Task goal
Each entry below is to be printed verbatim.
╭─ Data supplied
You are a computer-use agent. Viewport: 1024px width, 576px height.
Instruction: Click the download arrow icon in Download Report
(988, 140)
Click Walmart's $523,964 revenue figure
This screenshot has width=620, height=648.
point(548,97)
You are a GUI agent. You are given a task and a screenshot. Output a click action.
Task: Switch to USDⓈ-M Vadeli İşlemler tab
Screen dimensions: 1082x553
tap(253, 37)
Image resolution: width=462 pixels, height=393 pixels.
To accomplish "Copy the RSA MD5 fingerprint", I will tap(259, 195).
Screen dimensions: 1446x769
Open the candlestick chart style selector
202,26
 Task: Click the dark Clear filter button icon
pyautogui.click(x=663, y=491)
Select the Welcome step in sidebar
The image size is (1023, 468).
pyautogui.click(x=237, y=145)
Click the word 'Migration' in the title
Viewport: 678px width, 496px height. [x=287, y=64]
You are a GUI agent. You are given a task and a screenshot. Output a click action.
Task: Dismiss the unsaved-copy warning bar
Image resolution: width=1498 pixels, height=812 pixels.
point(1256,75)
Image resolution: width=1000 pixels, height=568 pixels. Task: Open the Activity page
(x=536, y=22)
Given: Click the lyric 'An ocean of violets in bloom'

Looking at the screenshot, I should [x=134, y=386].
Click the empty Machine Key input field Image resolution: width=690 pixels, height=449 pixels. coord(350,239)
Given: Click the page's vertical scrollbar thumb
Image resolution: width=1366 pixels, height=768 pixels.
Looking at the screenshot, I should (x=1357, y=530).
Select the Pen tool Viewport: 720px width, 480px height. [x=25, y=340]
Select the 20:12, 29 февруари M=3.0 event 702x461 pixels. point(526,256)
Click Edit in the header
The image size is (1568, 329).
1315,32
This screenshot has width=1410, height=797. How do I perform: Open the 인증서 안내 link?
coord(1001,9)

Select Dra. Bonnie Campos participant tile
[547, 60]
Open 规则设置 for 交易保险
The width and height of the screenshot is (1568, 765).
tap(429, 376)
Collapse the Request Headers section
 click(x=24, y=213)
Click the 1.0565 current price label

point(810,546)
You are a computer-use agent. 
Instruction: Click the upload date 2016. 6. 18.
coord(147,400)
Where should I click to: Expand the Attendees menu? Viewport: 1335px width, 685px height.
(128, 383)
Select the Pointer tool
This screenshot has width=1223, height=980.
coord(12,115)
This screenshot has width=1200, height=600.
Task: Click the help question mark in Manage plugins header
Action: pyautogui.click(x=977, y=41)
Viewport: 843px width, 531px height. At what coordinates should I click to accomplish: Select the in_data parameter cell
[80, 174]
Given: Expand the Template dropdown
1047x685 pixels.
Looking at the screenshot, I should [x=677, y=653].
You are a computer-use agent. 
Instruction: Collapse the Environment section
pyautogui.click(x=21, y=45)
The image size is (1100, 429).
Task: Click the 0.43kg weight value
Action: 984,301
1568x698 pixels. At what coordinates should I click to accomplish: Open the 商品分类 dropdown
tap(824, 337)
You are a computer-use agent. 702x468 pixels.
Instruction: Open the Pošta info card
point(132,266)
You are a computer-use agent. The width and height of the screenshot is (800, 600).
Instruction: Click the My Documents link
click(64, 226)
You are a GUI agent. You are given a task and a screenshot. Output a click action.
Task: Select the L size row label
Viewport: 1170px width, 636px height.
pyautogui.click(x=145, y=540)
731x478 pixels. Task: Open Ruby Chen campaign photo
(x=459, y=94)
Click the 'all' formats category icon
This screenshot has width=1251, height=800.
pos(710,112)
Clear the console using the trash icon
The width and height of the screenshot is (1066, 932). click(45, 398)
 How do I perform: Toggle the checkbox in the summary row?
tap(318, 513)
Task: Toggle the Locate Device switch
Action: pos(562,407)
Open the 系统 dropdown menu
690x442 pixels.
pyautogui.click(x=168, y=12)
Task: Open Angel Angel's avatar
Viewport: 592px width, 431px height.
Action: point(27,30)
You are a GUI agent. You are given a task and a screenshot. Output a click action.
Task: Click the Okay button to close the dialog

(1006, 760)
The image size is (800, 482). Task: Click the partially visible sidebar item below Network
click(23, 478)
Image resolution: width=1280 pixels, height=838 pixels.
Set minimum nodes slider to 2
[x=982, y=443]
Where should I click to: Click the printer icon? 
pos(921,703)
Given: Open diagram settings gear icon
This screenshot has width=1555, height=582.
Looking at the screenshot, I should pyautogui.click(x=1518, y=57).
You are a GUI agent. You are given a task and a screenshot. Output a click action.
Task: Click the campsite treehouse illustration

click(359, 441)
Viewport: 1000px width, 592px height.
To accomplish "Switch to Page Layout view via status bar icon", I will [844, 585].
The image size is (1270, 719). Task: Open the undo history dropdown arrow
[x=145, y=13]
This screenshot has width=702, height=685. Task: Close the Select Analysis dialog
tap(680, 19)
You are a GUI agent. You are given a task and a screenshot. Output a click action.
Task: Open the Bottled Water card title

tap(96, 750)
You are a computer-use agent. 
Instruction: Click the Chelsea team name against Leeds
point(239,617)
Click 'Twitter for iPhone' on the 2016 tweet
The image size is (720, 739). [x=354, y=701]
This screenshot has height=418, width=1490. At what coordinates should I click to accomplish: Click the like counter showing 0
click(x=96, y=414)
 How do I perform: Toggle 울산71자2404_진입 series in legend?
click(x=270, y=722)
╰─
Response
You are a computer-use agent. Viewport: 1024px width, 576px height.
Instruction: Click the download arrow icon in Download Report
(988, 140)
Click Walmart's $523,964 revenue figure
This screenshot has width=620, height=648.
point(548,97)
You are a GUI agent. You are given a task and a screenshot. Output a click action.
Task: Switch to USDⓈ-M Vadeli İşlemler tab
Screen dimensions: 1082x553
tap(253, 37)
Image resolution: width=462 pixels, height=393 pixels.
To accomplish "Copy the RSA MD5 fingerprint", I will tap(259, 195).
Screen dimensions: 1446x769
Open the candlestick chart style selector
202,26
 Task: Click the dark Clear filter button icon
pyautogui.click(x=663, y=491)
Select the Welcome step in sidebar
The image size is (1023, 468).
pyautogui.click(x=237, y=145)
Click the word 'Migration' in the title
Viewport: 678px width, 496px height. [x=287, y=64]
You are a GUI agent. You are given a task and a screenshot. Output a click action.
Task: Dismiss the unsaved-copy warning bar
Image resolution: width=1498 pixels, height=812 pixels.
point(1256,75)
Image resolution: width=1000 pixels, height=568 pixels. Task: Open the Activity page
(x=536, y=22)
Given: Click the lyric 'An ocean of violets in bloom'

Looking at the screenshot, I should [x=134, y=386].
Click the empty Machine Key input field Image resolution: width=690 pixels, height=449 pixels. coord(350,239)
Given: Click the page's vertical scrollbar thumb
Image resolution: width=1366 pixels, height=768 pixels.
Looking at the screenshot, I should (x=1357, y=530).
Select the Pen tool Viewport: 720px width, 480px height. [x=25, y=340]
Select the 20:12, 29 февруари M=3.0 event 702x461 pixels. point(526,256)
Click Edit in the header
The image size is (1568, 329).
1315,32
This screenshot has width=1410, height=797. How do I perform: Open the 인증서 안내 link?
coord(1001,9)

Select Dra. Bonnie Campos participant tile
[547, 60]
Open 规则设置 for 交易保险
The width and height of the screenshot is (1568, 765).
tap(429, 376)
Collapse the Request Headers section
 click(x=24, y=213)
Click the 1.0565 current price label

point(810,546)
You are a computer-use agent. 
Instruction: Click the upload date 2016. 6. 18.
coord(147,400)
Where should I click to: Expand the Attendees menu? Viewport: 1335px width, 685px height.
(128, 383)
Select the Pointer tool
This screenshot has width=1223, height=980.
coord(12,115)
This screenshot has width=1200, height=600.
Task: Click the help question mark in Manage plugins header
Action: pyautogui.click(x=977, y=41)
Viewport: 843px width, 531px height. At what coordinates should I click to accomplish: Select the in_data parameter cell
[80, 174]
Given: Expand the Template dropdown
1047x685 pixels.
Looking at the screenshot, I should [x=677, y=653].
You are a computer-use agent. 
Instruction: Collapse the Environment section
pyautogui.click(x=21, y=45)
The image size is (1100, 429).
Task: Click the 0.43kg weight value
Action: 984,301
1568x698 pixels. At what coordinates should I click to accomplish: Open the 商品分类 dropdown
tap(824, 337)
You are a computer-use agent. 702x468 pixels.
Instruction: Open the Pošta info card
point(132,266)
You are a computer-use agent. The width and height of the screenshot is (800, 600).
Instruction: Click the My Documents link
click(64, 226)
You are a GUI agent. You are given a task and a screenshot. Output a click action.
Task: Select the L size row label
Viewport: 1170px width, 636px height.
pyautogui.click(x=145, y=540)
731x478 pixels. Task: Open Ruby Chen campaign photo
(x=459, y=94)
Click the 'all' formats category icon
This screenshot has width=1251, height=800.
pos(710,112)
Clear the console using the trash icon
The width and height of the screenshot is (1066, 932). click(45, 398)
 How do I perform: Toggle the checkbox in the summary row?
tap(318, 513)
Task: Toggle the Locate Device switch
Action: pos(562,407)
Open the 系统 dropdown menu
690x442 pixels.
pyautogui.click(x=168, y=12)
Task: Open Angel Angel's avatar
Viewport: 592px width, 431px height.
Action: point(27,30)
You are a GUI agent. You are given a task and a screenshot. Output a click action.
Task: Click the Okay button to close the dialog

(1006, 760)
The image size is (800, 482). Task: Click the partially visible sidebar item below Network
click(23, 478)
Image resolution: width=1280 pixels, height=838 pixels.
Set minimum nodes slider to 2
[x=982, y=443]
Where should I click to: Click the printer icon? 
pos(921,703)
Given: Open diagram settings gear icon
This screenshot has width=1555, height=582.
Looking at the screenshot, I should pyautogui.click(x=1518, y=57).
You are a GUI agent. You are given a task and a screenshot. Output a click action.
Task: Click the campsite treehouse illustration

click(359, 441)
Viewport: 1000px width, 592px height.
To accomplish "Switch to Page Layout view via status bar icon", I will [844, 585].
The image size is (1270, 719). Task: Open the undo history dropdown arrow
[x=145, y=13]
This screenshot has width=702, height=685. Task: Close the Select Analysis dialog
tap(680, 19)
You are a GUI agent. You are given a task and a screenshot. Output a click action.
Task: Open the Bottled Water card title

tap(96, 750)
You are a computer-use agent. 
Instruction: Click the Chelsea team name against Leeds
point(239,617)
Click 'Twitter for iPhone' on the 2016 tweet
The image size is (720, 739). [x=354, y=701]
This screenshot has height=418, width=1490. At what coordinates should I click to accomplish: Click the like counter showing 0
click(x=96, y=414)
 How do I perform: Toggle 울산71자2404_진입 series in legend?
click(x=270, y=722)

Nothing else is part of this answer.